## Exercise requirements
Take the lines below beginning at the line that has "Open Walter Mazzarri's profile link" and stopping after the line that has "This screenshot has width=640, height=640.", and print them exactly as they are, with no other lines.

Material supplied Block Start

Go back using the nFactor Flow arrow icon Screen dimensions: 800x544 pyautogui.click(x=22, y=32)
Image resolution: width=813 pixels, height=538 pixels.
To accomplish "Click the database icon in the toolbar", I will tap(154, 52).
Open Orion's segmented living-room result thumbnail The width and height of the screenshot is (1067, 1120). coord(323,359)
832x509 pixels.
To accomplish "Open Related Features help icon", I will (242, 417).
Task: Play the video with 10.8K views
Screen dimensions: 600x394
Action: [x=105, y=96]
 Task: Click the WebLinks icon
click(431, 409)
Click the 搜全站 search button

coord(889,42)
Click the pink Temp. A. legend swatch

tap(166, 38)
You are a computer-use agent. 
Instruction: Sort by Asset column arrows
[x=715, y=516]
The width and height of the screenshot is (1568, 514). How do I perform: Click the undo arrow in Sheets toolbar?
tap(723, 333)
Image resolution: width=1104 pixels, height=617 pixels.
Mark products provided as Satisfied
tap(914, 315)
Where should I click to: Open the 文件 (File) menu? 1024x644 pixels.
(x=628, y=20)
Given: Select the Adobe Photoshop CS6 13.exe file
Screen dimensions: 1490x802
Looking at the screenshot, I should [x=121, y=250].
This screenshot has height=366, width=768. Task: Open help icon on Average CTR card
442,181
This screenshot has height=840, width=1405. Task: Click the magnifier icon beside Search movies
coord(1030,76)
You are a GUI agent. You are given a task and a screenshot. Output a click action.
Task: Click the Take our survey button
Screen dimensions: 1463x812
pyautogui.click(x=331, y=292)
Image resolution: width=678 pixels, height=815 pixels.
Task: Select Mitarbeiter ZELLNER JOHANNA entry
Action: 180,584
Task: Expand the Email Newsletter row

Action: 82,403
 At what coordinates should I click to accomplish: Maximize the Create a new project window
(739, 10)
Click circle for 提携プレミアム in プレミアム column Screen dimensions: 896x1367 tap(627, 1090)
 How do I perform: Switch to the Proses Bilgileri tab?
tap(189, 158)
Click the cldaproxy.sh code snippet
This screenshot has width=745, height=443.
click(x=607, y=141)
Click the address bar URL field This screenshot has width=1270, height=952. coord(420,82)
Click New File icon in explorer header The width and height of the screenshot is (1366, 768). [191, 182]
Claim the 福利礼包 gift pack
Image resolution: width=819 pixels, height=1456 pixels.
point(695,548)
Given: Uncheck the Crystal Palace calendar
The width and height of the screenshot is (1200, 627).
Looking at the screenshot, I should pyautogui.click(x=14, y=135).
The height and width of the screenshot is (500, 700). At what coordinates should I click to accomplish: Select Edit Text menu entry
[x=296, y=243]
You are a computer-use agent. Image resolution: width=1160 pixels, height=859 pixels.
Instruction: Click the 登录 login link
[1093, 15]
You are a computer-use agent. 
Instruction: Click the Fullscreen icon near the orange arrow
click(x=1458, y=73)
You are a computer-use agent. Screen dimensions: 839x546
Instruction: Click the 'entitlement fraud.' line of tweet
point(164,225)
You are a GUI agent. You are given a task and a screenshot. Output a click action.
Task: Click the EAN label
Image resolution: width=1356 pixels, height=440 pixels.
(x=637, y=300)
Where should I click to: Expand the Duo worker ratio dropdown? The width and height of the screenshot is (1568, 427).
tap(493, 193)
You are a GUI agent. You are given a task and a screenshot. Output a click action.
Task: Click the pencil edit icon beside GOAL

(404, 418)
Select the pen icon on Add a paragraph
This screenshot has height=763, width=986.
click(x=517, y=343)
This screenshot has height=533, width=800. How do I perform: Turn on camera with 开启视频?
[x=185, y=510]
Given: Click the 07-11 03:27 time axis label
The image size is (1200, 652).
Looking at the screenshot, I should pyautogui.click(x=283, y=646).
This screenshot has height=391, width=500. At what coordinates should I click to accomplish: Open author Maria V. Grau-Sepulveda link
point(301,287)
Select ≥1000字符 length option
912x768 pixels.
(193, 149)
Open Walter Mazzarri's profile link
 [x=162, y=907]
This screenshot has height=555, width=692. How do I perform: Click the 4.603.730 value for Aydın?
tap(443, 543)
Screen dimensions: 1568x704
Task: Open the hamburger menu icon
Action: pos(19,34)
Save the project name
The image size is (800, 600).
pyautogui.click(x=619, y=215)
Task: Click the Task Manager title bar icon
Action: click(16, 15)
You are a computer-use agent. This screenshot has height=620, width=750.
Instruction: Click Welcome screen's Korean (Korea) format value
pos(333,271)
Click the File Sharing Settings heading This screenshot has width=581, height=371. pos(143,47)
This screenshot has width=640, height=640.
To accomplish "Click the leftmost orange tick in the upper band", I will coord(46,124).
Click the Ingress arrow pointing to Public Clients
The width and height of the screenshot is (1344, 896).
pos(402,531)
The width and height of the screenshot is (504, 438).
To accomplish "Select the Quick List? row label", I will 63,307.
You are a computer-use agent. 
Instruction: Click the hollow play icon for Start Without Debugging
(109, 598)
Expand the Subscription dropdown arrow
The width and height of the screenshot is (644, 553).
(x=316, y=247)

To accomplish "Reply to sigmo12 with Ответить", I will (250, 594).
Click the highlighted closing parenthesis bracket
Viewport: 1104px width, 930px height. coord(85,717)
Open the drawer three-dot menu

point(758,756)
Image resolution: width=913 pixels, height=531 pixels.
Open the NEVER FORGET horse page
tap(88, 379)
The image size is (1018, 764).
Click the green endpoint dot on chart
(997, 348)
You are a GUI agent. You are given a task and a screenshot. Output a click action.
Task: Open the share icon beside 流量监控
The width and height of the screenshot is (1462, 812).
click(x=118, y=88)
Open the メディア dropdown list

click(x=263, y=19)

Material supplied Block End

## Exercise answer
Open Walter Mazzarri's profile link
 [x=162, y=907]
This screenshot has height=555, width=692. How do I perform: Click the 4.603.730 value for Aydın?
tap(443, 543)
Screen dimensions: 1568x704
Task: Open the hamburger menu icon
Action: pos(19,34)
Save the project name
The image size is (800, 600).
pyautogui.click(x=619, y=215)
Task: Click the Task Manager title bar icon
Action: click(16, 15)
You are a computer-use agent. This screenshot has height=620, width=750.
Instruction: Click Welcome screen's Korean (Korea) format value
pos(333,271)
Click the File Sharing Settings heading This screenshot has width=581, height=371. pos(143,47)
This screenshot has width=640, height=640.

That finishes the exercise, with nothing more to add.